*Work request*.
Continue the passage about Mr. Kelly's NYPD counterterrorism budget and surveillance efforts, starting after its last sentence.

*Document segment*.
------
Mr. Kelly allocates some $330 million a year of his $4.6 billion budget to counterterrorism. He intends to keep roughly a thousand people assigned to counterterrorism duty—no mean feat in a police force whose ranks of uniformed officers have fallen to 37,800 today from 40,800 before 9/11.

A self-declared "gadget guy," Mr. Kelly is also fighting for federal funds to finance 70% of his ambitious effort to install sophisticated surveillance cameras and license plate readers in Manhattan—a $500 million project that he calls "vital" to New York's security.

Mr. Kelly's reliance on intrusive surveillance and policing techniques has attracted vigorous criticism. Donna Lieberman, head of the New York Civil Liberties Union (NYCLU), has repeatedly battled the NYPD for its "stop and frisk" policies and other tactics she says are "hyperaggressive." In particular, the NYCLU claims police surveillance violated the civil rights of protesters prior to the 2004 Republican National Convention. The organization has been trying to force the department to turn over some 1,900 pages of documents filed by intelligence unit detectives who spied on and infiltrated what Ms. Lieberman claims were nonviolent protest groups, but whom Mr. Kelly asserts were anarchists intending to shut down the convention and the city.
------
*Provided information*.
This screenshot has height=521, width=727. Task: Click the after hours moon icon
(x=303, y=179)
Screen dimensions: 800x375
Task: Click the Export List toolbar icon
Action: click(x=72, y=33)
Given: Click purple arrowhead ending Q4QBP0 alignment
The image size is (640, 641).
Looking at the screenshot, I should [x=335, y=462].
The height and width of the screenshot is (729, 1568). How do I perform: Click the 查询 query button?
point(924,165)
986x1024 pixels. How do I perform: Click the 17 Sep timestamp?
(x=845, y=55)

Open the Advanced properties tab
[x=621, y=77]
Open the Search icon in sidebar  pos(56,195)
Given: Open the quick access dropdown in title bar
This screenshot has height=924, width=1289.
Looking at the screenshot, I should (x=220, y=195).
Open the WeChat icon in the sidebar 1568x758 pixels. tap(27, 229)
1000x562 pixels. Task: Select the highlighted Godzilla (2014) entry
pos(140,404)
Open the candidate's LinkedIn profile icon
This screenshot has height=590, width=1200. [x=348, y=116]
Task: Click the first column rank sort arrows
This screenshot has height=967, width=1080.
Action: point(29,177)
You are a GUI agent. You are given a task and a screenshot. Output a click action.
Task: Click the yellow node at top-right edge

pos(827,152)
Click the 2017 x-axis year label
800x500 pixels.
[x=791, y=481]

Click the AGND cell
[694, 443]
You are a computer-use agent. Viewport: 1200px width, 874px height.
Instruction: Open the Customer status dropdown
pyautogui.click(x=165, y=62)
------
*Reply*.
On June 9, the U.S. Second Circuit Court of Appeals ruled that the department could withhold the material, on the grounds that the "information that could risk the safety of [police] employees and the public." Not surprisingly, Mr. Kelly hailed the ruling as "an important victory for the department and its efforts to protect the safety and security of New Yorkers."

Mr. Kelly also denies allegations—supported by tapes that were secretly recorded in the 81st Precinct by a whistle-blowing patrolman and disclosed by the Village Voice—that the NYPD has been manipulating crime reports by undercounting crimes so that the city can continue claiming a falling crime rate.

"Yes, there's a temptation by some people to lower the numbers," he concedes, "because they're human." But he has never tolerated such data fudging, he says, and he has demoted three detectives for doing so. Prior to his tenure, he says, auditors found a 4% error rate in crime statistics, compared with a 0.5% error rate during his tenure. Critics want those audits made public. The NYPD refuses to do so.

 

The commissioner is also battling an effort to force the NYPD to release 10 years of data about the department's stop-and-frisk policies. Critics complain that minorities have been disproportionately targeted for such searches. Mr. Kelly adamantly defends what he calls his department's "stop and question" policy. Only half of the 576,394 people stopped in 2009 were searched, he says, and the "proactive engagement," as he calls it, "is life-saving." Most of the lives being saved, he adds, are those of minorities.

Nevertheless, Eli B. Silverman—an expert on policing who wrote a laudatory book about the NYPD's crime reduction efforts—now warns that such heavy-handed techniques may be alienating the people from the very minority groups the department relies on for its terrorism tips.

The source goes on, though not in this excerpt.